Andrei Korostelev, PhD, professor of RNA therapeutics, studies how bacteria can develop resistance to antibiotics, which has become a problem in treating infection.

“Antibiotic resistance may cause the next global health crisis,” Dr. Korostelev said. “We know that some bacteria have already become resistant to every widely used antibiotic.”

He noted that a recent survey of health care professionals showed nearly 60 percent of participants encountered patients whose infections didn’t respond to any antibiotic. This research shows the arsenal of effective antibiotics is depleted and needs to be replenished, which will require studying how the infection grows, how antibiotics help kill bacteria and how bacteria become resistant.

“An antibiotic is like a wrench thrown into the works of an assembly line jamming a step in production,” Korostelev said. “Most antibiotics block one of the central assembly lines that all bacteria depend on to reproduce their genetic code and grow.”

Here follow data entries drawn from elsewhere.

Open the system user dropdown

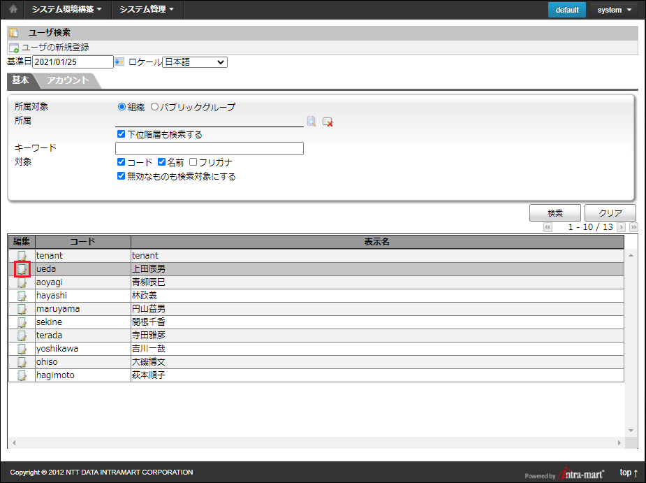point(614,10)
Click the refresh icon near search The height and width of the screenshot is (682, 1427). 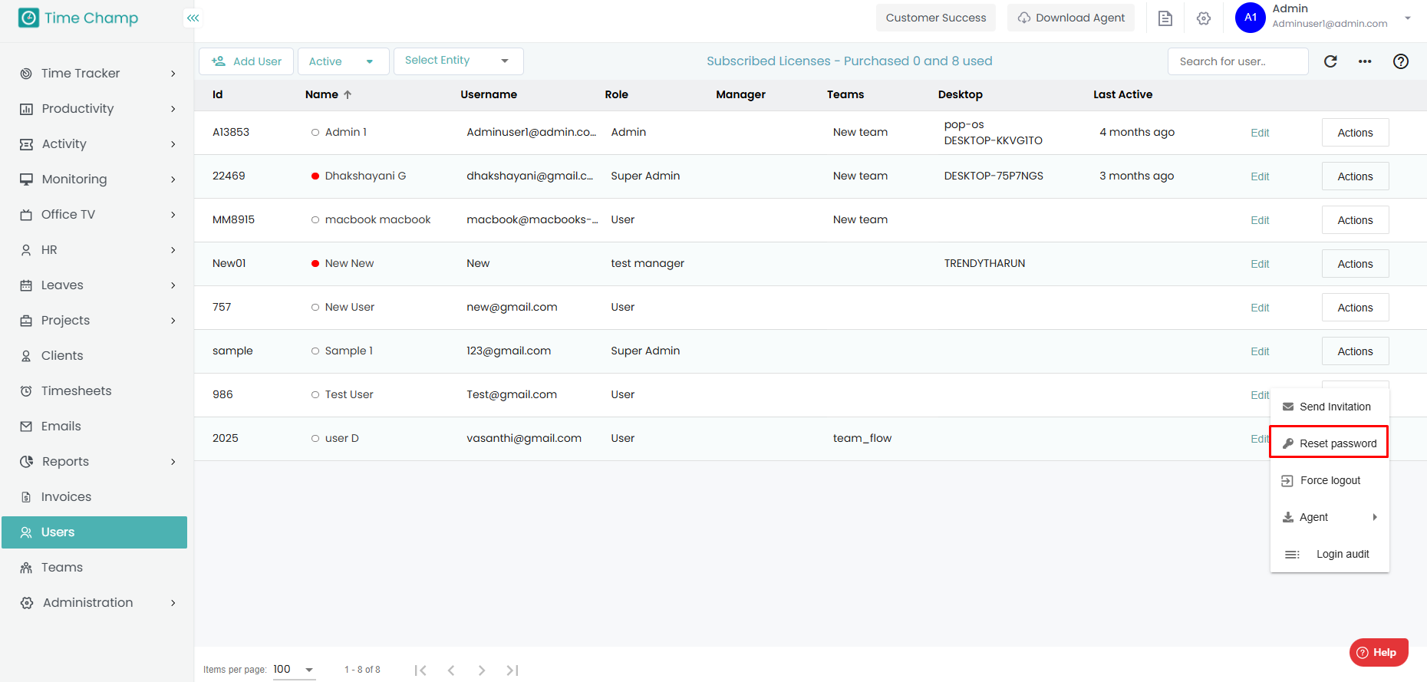tap(1330, 61)
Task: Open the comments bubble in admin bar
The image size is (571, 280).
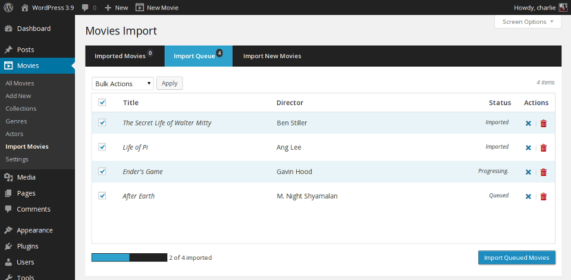Action: tap(89, 8)
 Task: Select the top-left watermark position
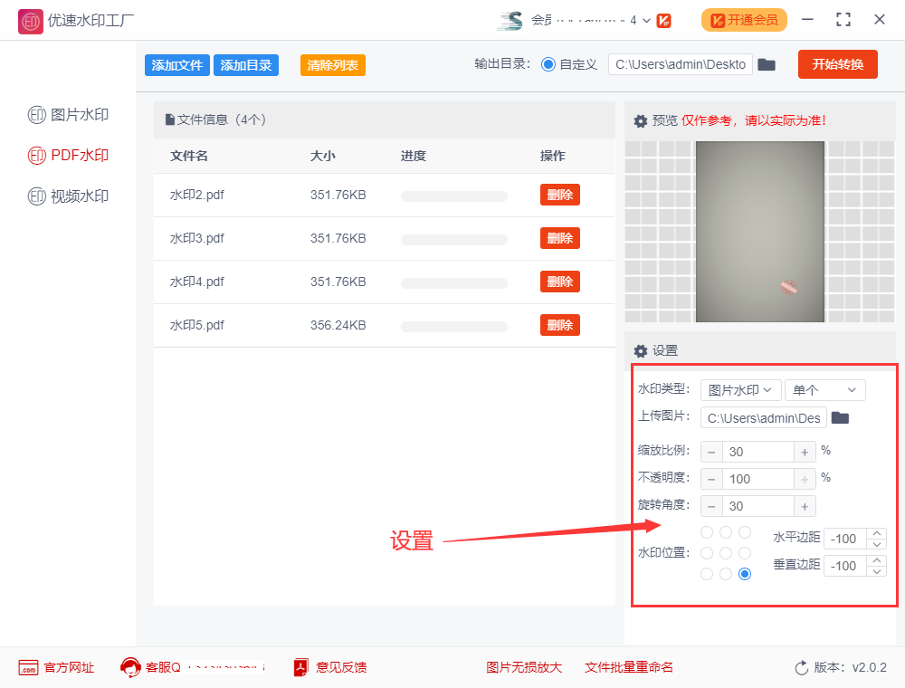tap(706, 532)
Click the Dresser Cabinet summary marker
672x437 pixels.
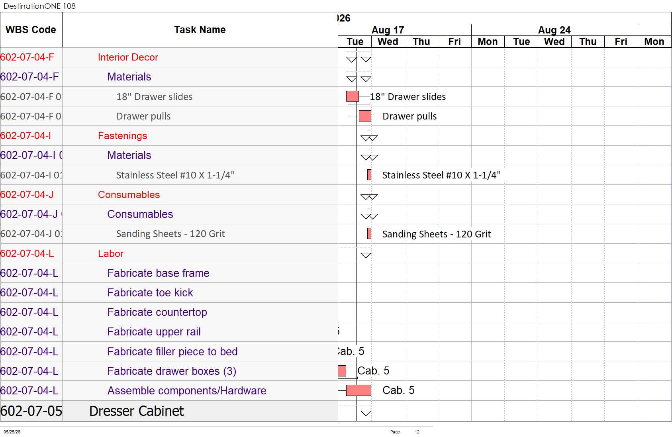(366, 413)
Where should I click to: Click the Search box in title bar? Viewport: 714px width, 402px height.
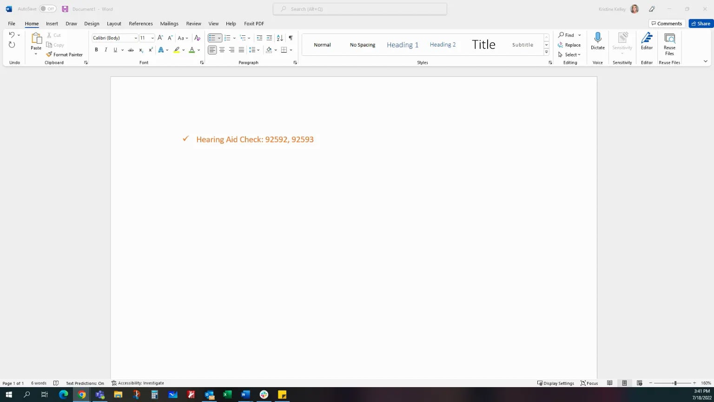360,9
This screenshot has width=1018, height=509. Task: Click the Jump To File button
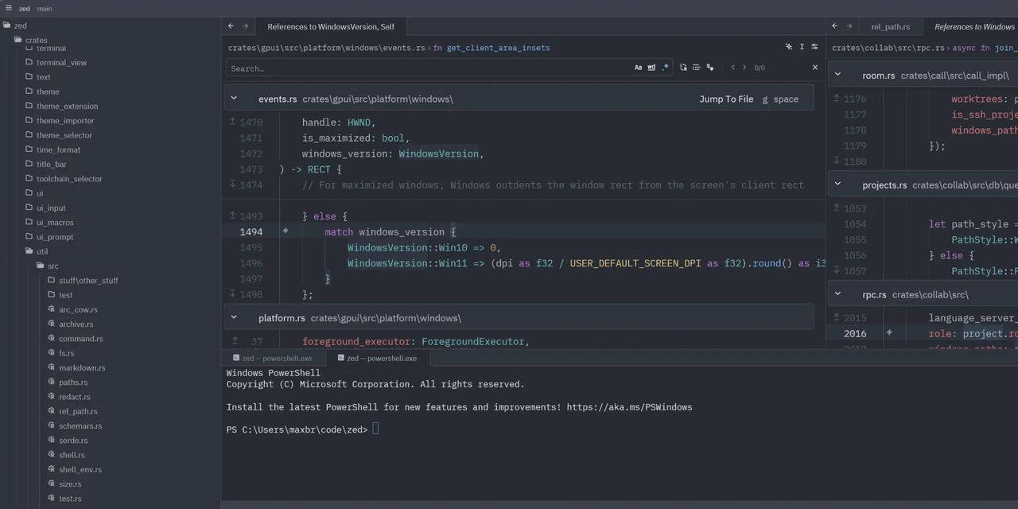(x=725, y=99)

Korostelev’s lab in the RNA Therapeutics Institute at UMass Chan Medical School studies ribosomes, which are the cellular machines that make proteins. The ribosomes work nonstop to make proteins so the bacteria can grow and divide. His lab works to understand how the ribosomes read the genetic code stored in RNA and how they build proteins. The major technology for these studies is cryo-EM, which is available at the Medical School.

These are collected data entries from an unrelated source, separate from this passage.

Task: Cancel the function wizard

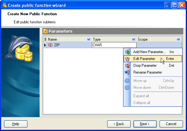Action: [x=171, y=124]
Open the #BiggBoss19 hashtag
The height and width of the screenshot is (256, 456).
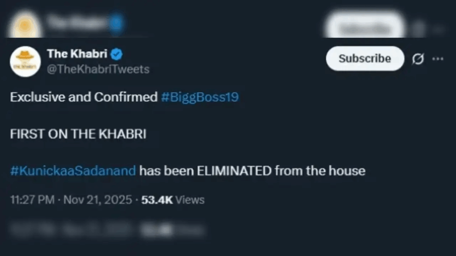pos(200,97)
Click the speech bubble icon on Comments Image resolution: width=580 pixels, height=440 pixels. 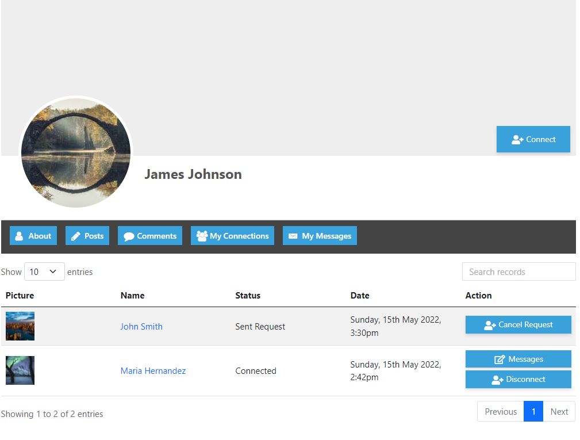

“Thanks to work done in many labs, we now know the atomic structure of the ribosome. We also know where the antibiotics—which are thousands of times smaller than the ribosome—bind and jam this large molecular machine,” he said.

This knowledge has already been used to make new and better antibiotics that can help fight some antibiotic-resistant infections. But Korostelev said there is more research to be done. Bacteria can sense the jammed ribosomes and slow their growth, which gives them time to develop antibiotic resistance.